The response must restate all of the data word for word.

--- Exercise materials Enclosed Below ---

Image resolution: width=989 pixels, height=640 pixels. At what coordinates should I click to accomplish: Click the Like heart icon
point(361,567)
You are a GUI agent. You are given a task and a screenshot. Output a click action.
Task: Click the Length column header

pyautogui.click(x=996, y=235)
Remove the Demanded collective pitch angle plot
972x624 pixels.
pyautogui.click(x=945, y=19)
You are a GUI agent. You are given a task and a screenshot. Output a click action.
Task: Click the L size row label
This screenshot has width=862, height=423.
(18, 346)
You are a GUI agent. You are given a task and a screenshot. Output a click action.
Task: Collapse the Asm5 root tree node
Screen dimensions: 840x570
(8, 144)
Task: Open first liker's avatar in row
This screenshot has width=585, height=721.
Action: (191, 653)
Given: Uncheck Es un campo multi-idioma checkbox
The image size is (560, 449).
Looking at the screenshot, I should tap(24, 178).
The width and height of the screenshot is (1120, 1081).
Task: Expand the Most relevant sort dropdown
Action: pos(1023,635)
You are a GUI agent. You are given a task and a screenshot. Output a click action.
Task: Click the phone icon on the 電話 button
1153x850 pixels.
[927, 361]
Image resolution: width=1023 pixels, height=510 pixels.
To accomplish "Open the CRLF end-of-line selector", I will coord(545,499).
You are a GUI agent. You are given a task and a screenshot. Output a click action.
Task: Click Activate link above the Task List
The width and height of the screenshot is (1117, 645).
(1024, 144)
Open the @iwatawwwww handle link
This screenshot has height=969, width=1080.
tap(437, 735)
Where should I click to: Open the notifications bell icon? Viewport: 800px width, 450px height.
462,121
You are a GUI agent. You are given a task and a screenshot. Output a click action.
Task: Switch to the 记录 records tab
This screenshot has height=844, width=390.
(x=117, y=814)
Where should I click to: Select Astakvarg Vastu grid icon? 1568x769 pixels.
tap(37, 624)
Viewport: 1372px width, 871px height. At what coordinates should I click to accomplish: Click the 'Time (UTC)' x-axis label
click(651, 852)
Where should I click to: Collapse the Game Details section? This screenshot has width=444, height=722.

--- End of Enclosed Exercise materials ---

--- Reply to the exercise ---
Image resolution: width=989 pixels, height=640 pixels. At what coordinates should I click to accomplish: Click the Like heart icon
point(361,567)
You are a GUI agent. You are given a task and a screenshot. Output a click action.
Task: Click the Length column header

pyautogui.click(x=996, y=235)
Remove the Demanded collective pitch angle plot
972x624 pixels.
pyautogui.click(x=945, y=19)
You are a GUI agent. You are given a task and a screenshot. Output a click action.
Task: Click the L size row label
This screenshot has width=862, height=423.
(18, 346)
You are a GUI agent. You are given a task and a screenshot. Output a click action.
Task: Collapse the Asm5 root tree node
Screen dimensions: 840x570
(8, 144)
Task: Open first liker's avatar in row
This screenshot has width=585, height=721.
Action: (191, 653)
Given: Uncheck Es un campo multi-idioma checkbox
The image size is (560, 449).
Looking at the screenshot, I should tap(24, 178).
The width and height of the screenshot is (1120, 1081).
Task: Expand the Most relevant sort dropdown
Action: pos(1023,635)
You are a GUI agent. You are given a task and a screenshot. Output a click action.
Task: Click the phone icon on the 電話 button
1153x850 pixels.
[927, 361]
Image resolution: width=1023 pixels, height=510 pixels.
To accomplish "Open the CRLF end-of-line selector", I will coord(545,499).
You are a GUI agent. You are given a task and a screenshot. Output a click action.
Task: Click Activate link above the Task List
The width and height of the screenshot is (1117, 645).
(1024, 144)
Open the @iwatawwwww handle link
This screenshot has height=969, width=1080.
tap(437, 735)
Where should I click to: Open the notifications bell icon? Viewport: 800px width, 450px height.
462,121
You are a GUI agent. You are given a task and a screenshot. Output a click action.
Task: Switch to the 记录 records tab
This screenshot has height=844, width=390.
(x=117, y=814)
Where should I click to: Select Astakvarg Vastu grid icon? 1568x769 pixels.
tap(37, 624)
Viewport: 1372px width, 871px height. At what coordinates should I click to accomplish: Click the 'Time (UTC)' x-axis label
click(651, 852)
Where should I click to: Collapse the Game Details section? This screenshot has width=444, height=722.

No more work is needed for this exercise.